The part to set down runs from the first line of the data below through the line with "Non (399, 2556)", inclusive; write it exactly and leave out the pictures.

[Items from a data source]
Start of Block
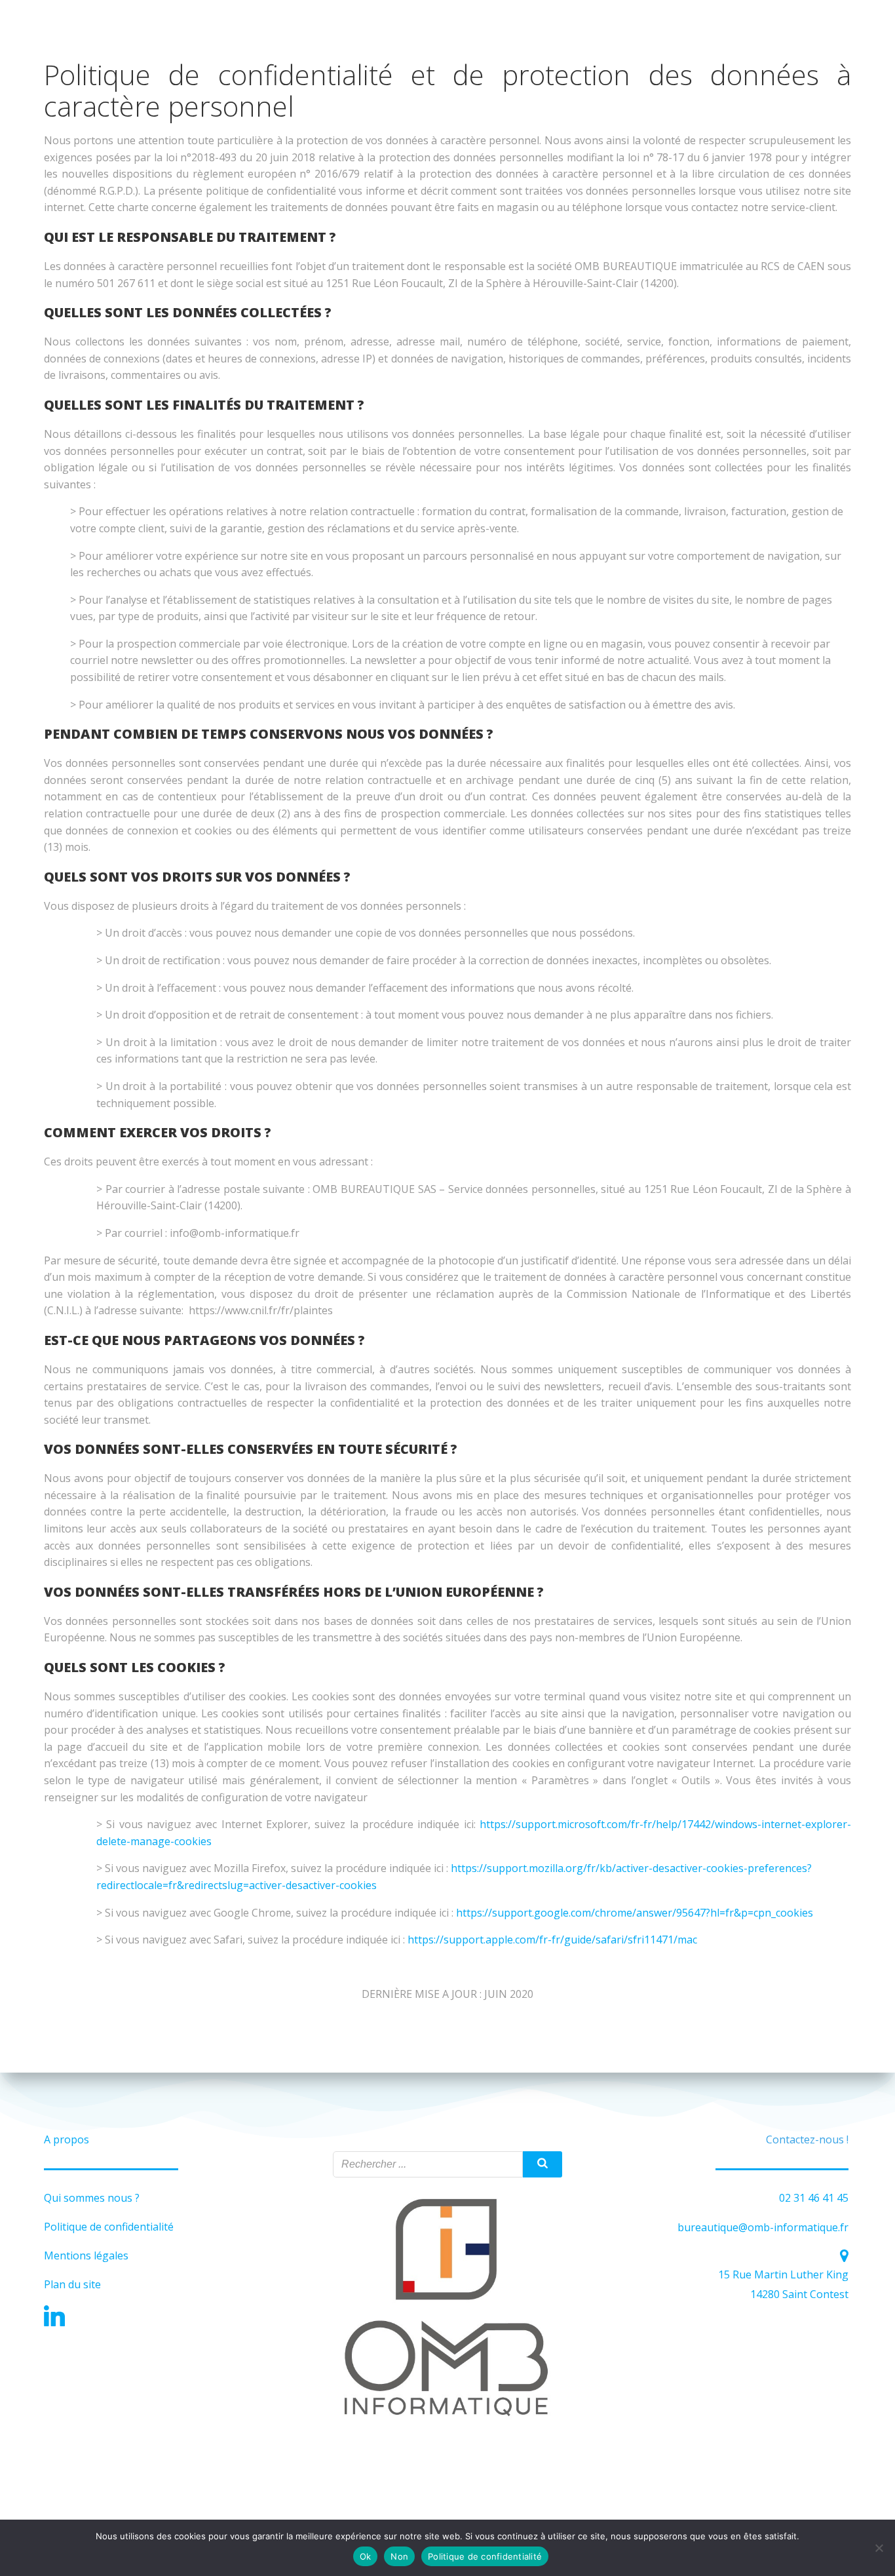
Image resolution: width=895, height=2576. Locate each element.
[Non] (878, 2547)
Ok (365, 2556)
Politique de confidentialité (485, 2556)
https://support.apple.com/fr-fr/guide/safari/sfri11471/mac (552, 1939)
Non (399, 2556)
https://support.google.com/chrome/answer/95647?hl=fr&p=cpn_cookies (634, 1912)
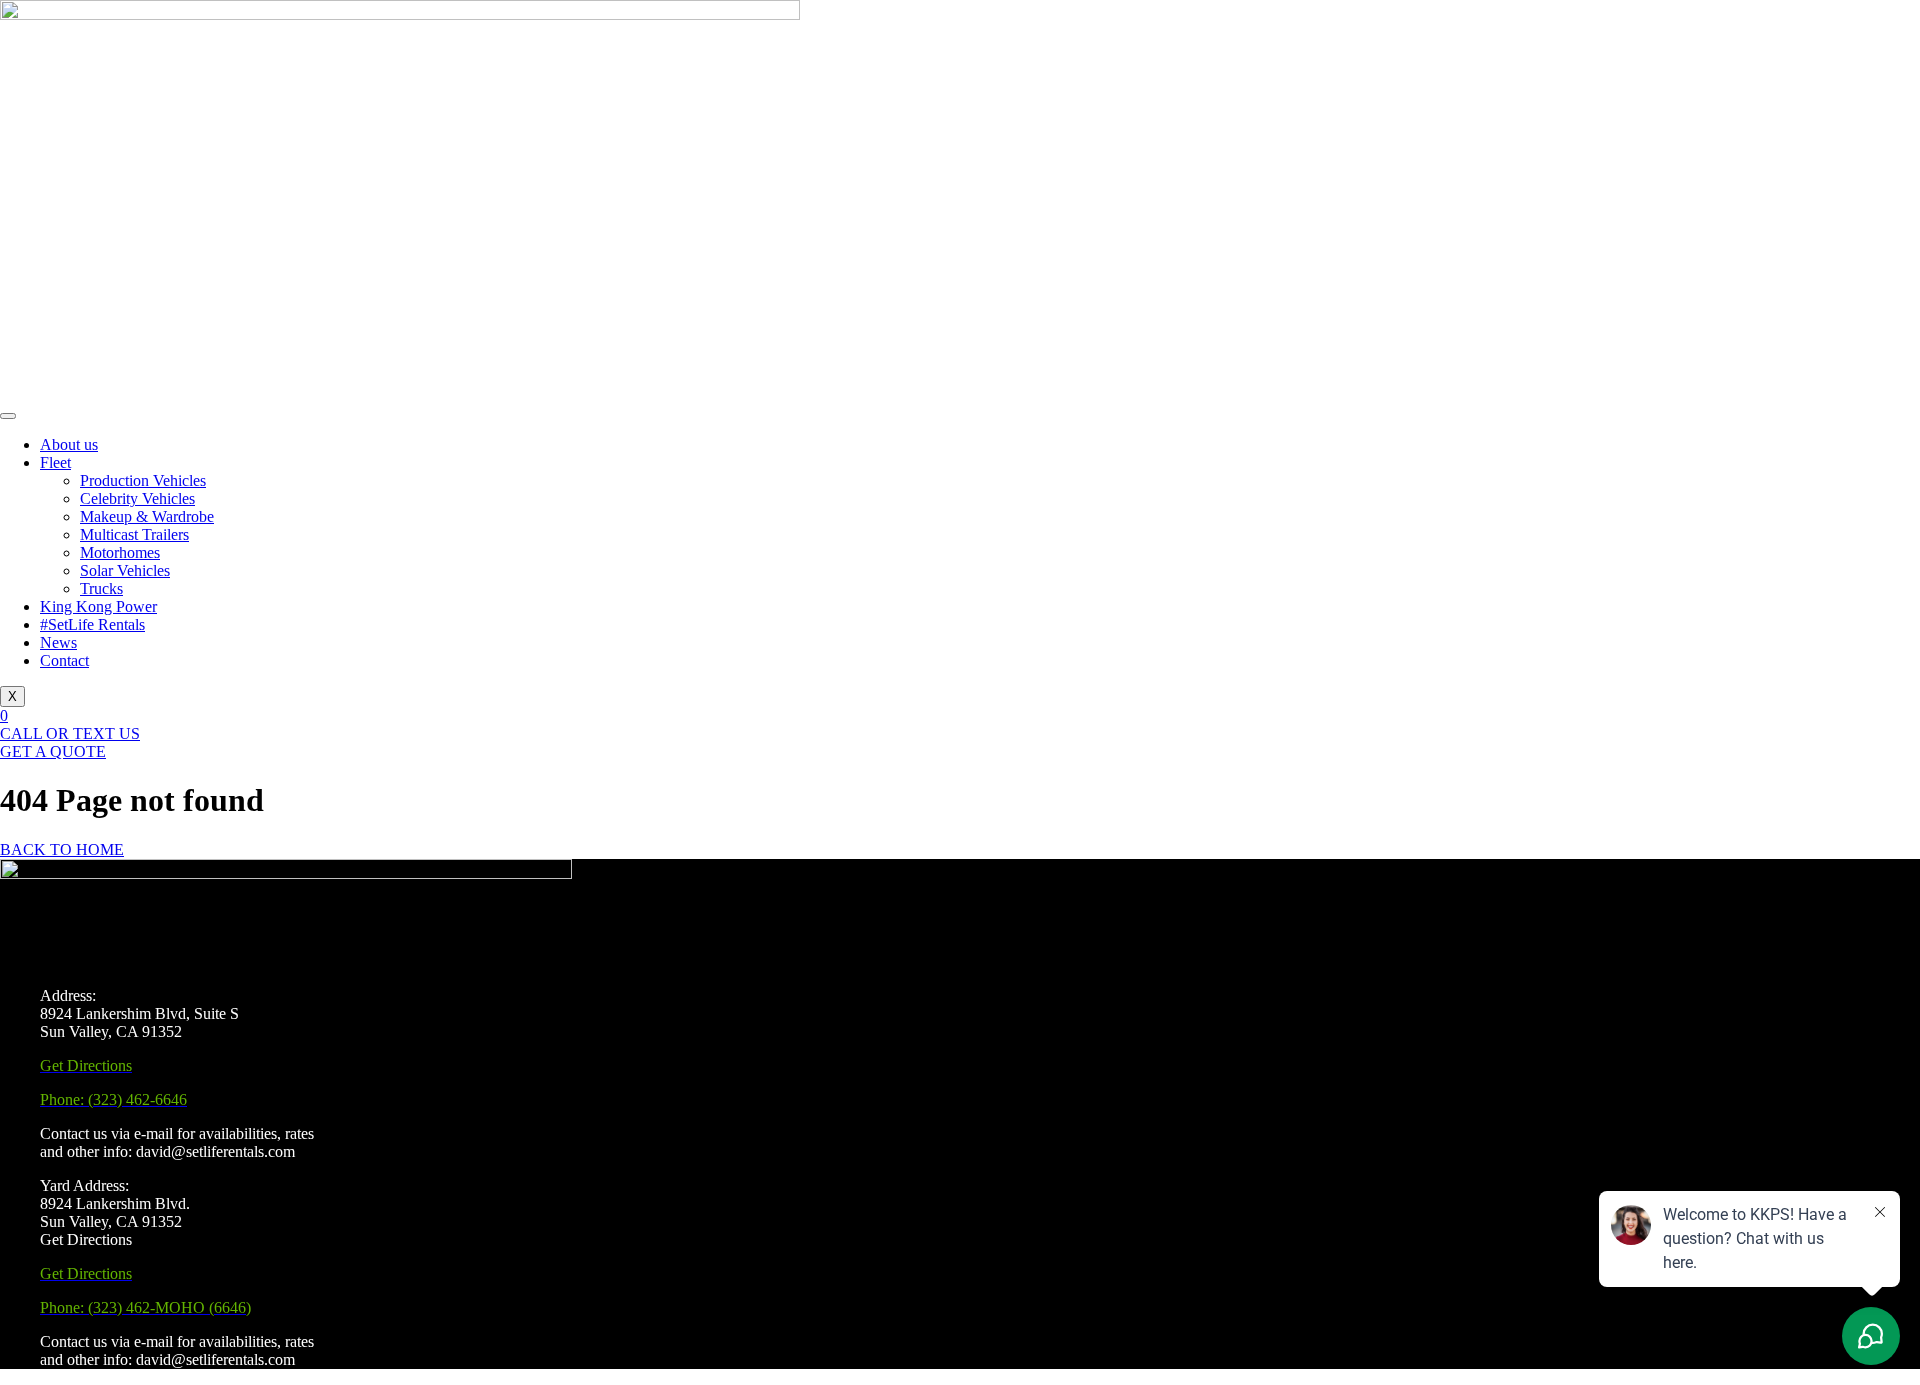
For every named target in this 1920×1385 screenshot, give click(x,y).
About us (69, 444)
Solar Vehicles (125, 570)
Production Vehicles (143, 480)
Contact (64, 660)
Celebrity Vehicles (137, 498)
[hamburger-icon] (8, 416)
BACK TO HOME (62, 849)
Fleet (55, 462)
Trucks (101, 588)
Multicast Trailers (134, 534)
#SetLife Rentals (92, 624)
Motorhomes (120, 552)
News (58, 642)
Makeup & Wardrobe (147, 516)
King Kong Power (98, 606)
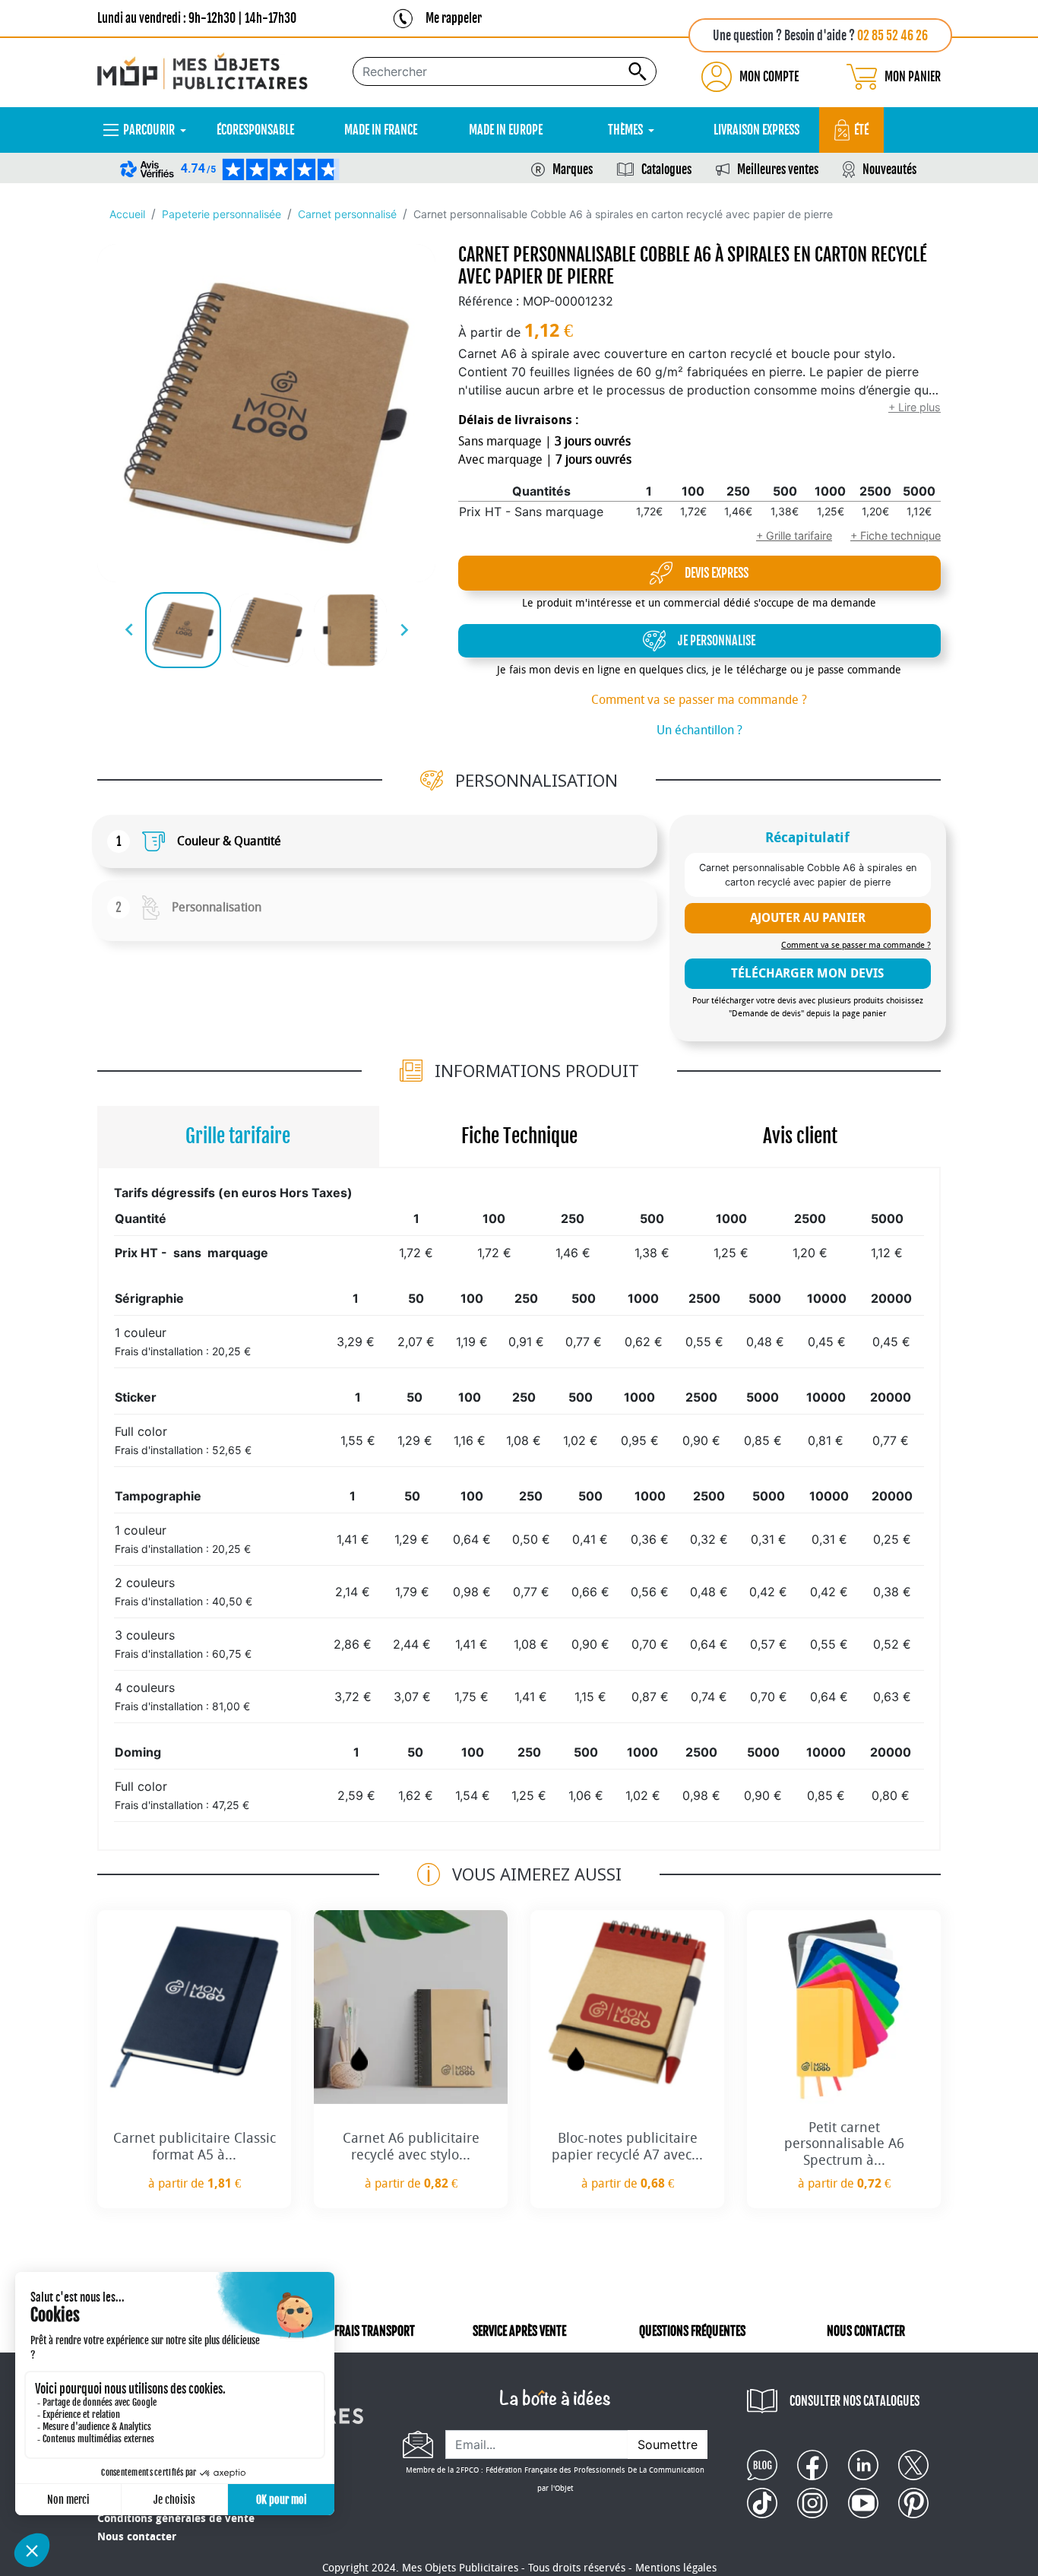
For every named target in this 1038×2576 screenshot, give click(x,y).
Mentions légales (676, 2568)
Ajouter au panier (808, 918)
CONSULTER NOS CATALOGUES (854, 2401)
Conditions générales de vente (176, 2518)
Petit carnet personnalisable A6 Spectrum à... (844, 2144)
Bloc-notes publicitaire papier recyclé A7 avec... (627, 2146)
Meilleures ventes (777, 169)
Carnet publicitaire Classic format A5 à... (194, 2146)
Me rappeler (454, 18)
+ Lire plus (914, 407)
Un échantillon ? (699, 730)
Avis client (800, 1136)
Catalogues (666, 169)
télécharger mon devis (807, 973)
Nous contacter (136, 2536)
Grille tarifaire (237, 1136)
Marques (572, 169)
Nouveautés (889, 169)
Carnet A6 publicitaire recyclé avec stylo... (411, 2146)
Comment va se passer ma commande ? (699, 699)
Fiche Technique (519, 1136)
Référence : (488, 301)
End of Block
ANSWER AREA:
Image resolution: width=895, height=2576. Locate each element.
[Non] (878, 2547)
Ok (365, 2556)
Politique de confidentialité (485, 2556)
https://support.apple.com/fr-fr/guide/safari/sfri11471/mac (552, 1939)
Non (399, 2556)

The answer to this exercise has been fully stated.